Kusumo menoleh pada Chandra. "Apa menurutmu semua serba kebetulan? Badai beberapa waktu yang lalu, sama persis seperti malam itu." ucap Kusumo mengingatkan.

Chandra menatap Kusumo dengan tatapan datar. Auranya yang kerap mengintimidasi membuat Kusumo menggelengkan kepala. Ia sudah tahu arti tatapan itu.

Kusumo hanya berpikir, apa yang akan dia lakukan?

Benarkah kutukannya akan terlaksana?

"Ndhak usah terlalu di pikirkan." ucap Chandra memecah keheningan.

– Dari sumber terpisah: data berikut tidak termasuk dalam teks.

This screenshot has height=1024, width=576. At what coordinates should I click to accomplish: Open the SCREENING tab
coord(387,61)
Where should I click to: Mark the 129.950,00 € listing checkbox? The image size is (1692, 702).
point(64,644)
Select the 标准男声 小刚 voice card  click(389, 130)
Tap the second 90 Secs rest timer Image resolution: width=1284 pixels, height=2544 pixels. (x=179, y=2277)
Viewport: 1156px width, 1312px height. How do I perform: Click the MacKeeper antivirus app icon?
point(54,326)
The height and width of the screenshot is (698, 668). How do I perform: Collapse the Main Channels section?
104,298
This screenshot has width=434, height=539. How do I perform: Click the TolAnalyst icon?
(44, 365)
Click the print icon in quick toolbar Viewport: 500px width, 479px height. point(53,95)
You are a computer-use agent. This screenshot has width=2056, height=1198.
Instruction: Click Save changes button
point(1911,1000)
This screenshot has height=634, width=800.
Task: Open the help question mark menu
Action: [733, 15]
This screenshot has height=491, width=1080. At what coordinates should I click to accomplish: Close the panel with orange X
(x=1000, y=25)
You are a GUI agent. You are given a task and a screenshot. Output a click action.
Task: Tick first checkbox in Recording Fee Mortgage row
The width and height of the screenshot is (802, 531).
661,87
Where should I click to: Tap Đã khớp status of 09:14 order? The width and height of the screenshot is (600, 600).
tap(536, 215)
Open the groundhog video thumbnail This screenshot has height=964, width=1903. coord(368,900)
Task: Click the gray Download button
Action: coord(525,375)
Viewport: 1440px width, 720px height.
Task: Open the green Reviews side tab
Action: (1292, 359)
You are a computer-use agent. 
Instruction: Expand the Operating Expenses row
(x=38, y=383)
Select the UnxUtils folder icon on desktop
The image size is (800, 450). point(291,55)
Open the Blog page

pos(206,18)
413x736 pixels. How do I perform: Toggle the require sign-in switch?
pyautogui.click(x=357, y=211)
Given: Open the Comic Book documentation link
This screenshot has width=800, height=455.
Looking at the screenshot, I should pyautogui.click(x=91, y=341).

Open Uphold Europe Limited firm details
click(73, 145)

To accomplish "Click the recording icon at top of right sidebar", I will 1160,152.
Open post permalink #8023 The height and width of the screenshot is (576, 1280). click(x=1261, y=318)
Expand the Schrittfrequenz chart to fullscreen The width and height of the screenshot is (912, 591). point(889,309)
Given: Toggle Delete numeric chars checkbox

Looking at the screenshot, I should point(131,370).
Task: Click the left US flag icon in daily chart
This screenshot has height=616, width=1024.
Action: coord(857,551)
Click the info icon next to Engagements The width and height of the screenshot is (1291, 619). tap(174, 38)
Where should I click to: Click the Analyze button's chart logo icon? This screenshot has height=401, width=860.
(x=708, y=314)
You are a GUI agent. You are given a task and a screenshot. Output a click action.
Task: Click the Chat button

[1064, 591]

"Aku ndhak bisa. Begitu banyak kebetulan yang terjadi." ucap Kusumo.

"Seharusnya kamu ndhak berpikir sejauh itu." ucap Chandra.

Kusumo mendengus, "Bagaimana kamu bisa sesantai ini?"

Chandra menghela napas, ia menyandarkan punggunggnya ke belakang kursi. "Karena kita ndhak pernah melupakan ritual tolak bala setiap tahunnya. Desa kita masih di lindungi." jawab Chandra.

"Bagaimana kalau ritual itu sebenarnya ndhak berpengaruh?" ucap Kusumo.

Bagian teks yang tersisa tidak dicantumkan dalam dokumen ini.